- TASK STATEMENT:
Would you reproduce, without any alteration, the lines from the opening line of the entries through the line that has "This screenshot has height=1374, width=2190." in it?

'''

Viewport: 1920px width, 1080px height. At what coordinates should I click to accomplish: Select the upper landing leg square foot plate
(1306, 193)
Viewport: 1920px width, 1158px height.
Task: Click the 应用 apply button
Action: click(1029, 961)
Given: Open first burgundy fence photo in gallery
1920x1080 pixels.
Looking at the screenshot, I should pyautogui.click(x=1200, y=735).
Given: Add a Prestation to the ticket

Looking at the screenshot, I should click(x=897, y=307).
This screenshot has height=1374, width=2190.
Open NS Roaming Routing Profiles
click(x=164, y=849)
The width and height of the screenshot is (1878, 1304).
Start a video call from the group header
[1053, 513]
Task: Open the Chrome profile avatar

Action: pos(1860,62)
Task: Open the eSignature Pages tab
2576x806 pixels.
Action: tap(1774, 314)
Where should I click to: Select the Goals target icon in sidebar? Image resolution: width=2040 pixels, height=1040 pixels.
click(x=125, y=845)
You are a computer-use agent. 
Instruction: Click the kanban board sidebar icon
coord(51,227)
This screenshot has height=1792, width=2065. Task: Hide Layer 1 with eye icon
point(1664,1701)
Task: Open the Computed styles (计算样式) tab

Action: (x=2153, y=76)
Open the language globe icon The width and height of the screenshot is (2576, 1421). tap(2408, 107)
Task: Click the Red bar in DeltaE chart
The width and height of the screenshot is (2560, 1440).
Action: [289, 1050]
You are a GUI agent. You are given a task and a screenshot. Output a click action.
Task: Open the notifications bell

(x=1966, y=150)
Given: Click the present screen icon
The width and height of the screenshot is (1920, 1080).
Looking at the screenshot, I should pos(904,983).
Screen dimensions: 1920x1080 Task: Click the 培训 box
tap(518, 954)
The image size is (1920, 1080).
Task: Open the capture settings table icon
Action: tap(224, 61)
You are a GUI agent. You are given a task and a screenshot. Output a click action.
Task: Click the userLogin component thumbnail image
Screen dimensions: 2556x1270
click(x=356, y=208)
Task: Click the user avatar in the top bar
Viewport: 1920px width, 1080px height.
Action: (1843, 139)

'''

- SOLUTION:
Viewport: 1920px width, 1080px height. At what coordinates should I click to accomplish: Select the upper landing leg square foot plate
(1306, 193)
Viewport: 1920px width, 1158px height.
Task: Click the 应用 apply button
Action: click(1029, 961)
Given: Open first burgundy fence photo in gallery
1920x1080 pixels.
Looking at the screenshot, I should pyautogui.click(x=1200, y=735).
Given: Add a Prestation to the ticket

Looking at the screenshot, I should click(x=897, y=307).
This screenshot has height=1374, width=2190.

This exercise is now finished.